**ACTIVITY LIST**
[a] In the muscle growth review entry, which two things does dietary protein control?
[b] Using the muscle growth review entry, decide whether each statement agrees with it: (i) the growth model concerns the rat; (ii) the review was published in 2023; (iii) mTORC1 and LARP1 are named as regulating the translation of 5-TOPmRNA classes. Answer yes or no for each, quoting the entry's deciding words.

Post-natal muscle growth and protein turnover: a narrative review of current understanding

• Published in: Nutrition research reviews Vol. 37; no. 1; p. 141
• Main Author: Millward, D Joe
• Format: Journal Article
• Language: English
• Published: England 01.06.2024
• Subjects: Animals; Dietary Proteins; Humans; Insulin-Like Growth Factor I - metabolism; Mechanotransduction, Cellular - physiology; Muscle Development - physiology; Muscle Proteins - metabolism; Muscle, Skeletal - metabolism; Rats; Satellite Cells, Skeletal Muscle - metabolism; Satellite Cells, Skeletal Muscle - physiology; Signal Transduction; Signalling pathways; IGF-1; Mechanotransduction; Satellite cells; Myonuclear domain; Protein synthesis
• ISSN: 1475-2700
• DOI: 10.1017/s0954422423000124

A model explaining the dietary-protein-driven post-natal skeletal muscle growth and protein turnover in the rat is updated, and the mechanisms involved are described, in this narrative review. Dietary protein controls both bone length and muscle growth, which are interrelated through mechanotransduction mechanisms with muscle growth induced both from stretching subsequent to bone length growth and from internal work against gravity. This induces satellite cell activation, myogenesis and remodelling of the extracellular matrix, establishing a growth capacity for myofibre length and cross-sectional area. Protein deposition within this capacity is enabled by adequate dietary protein and other key nutrients. After briefly reviewing the experimental animal origins of the growth model, key concepts and processes important for growth are reviewed. These include the growth in number and size of the myonuclear domain, satellite cell activity during post-natal development and the autocrine/paracrine action of IGF-1. Regulatory and signalling pathways reviewed include developmental mechanotransduction, signalling through the insulin/IGF-1-PI3K-Akt and the Ras-MAPK pathways in the myofibre and during mechanotransduction of satellite cells. Likely pathways activated by maximal-intensity muscle contractions are highlighted and the regulation of the capacity for protein synthesis in terms of ribosome assembly and the translational regulation of 5-TOPmRNA classes by mTORC1 and LARP1 are discussed. Evidence for and potential mechanisms by which volume limitation of muscle growth can occur which would limit protein deposition within the myofibre are reviewed. An understanding of how muscle growth is achieved allows better nutritional management of its growth in health and disease.

**EXCERPTED RECORDS**

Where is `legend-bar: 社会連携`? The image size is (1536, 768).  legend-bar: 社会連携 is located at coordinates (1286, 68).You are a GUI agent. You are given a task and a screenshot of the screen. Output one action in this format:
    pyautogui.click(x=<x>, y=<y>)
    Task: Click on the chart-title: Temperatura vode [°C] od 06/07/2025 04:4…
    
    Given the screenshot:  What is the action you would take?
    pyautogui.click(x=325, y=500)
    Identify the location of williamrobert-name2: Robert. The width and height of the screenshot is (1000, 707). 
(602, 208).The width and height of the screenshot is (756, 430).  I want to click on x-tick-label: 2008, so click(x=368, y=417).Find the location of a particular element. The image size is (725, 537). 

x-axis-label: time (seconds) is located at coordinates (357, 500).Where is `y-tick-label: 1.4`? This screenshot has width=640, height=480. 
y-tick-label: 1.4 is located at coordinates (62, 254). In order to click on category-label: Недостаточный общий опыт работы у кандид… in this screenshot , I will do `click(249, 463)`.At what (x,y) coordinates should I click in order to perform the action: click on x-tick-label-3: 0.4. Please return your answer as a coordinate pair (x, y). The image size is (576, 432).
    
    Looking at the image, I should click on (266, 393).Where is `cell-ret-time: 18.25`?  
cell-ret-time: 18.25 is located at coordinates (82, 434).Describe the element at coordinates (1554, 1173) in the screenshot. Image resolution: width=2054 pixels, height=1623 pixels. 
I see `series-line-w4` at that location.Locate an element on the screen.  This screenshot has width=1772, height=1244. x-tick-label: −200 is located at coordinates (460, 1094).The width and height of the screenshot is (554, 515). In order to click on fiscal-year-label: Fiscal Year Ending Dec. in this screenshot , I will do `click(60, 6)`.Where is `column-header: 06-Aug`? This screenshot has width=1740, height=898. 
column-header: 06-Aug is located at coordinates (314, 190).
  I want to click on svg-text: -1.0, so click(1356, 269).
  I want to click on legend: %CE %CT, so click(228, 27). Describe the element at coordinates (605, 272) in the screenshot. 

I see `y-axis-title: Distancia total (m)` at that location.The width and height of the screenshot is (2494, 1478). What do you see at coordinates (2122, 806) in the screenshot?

**SOLVED TASKS**
[a] Dietary protein controls both bone length and muscle growth.

[b]
(i) Yes: "post-natal skeletal muscle growth and protein turnover in the rat"
(ii) No: "Published: England 01.06.2024"
(iii) Yes: "the translational regulation of 5-TOPmRNA classes by mTORC1 and LARP1"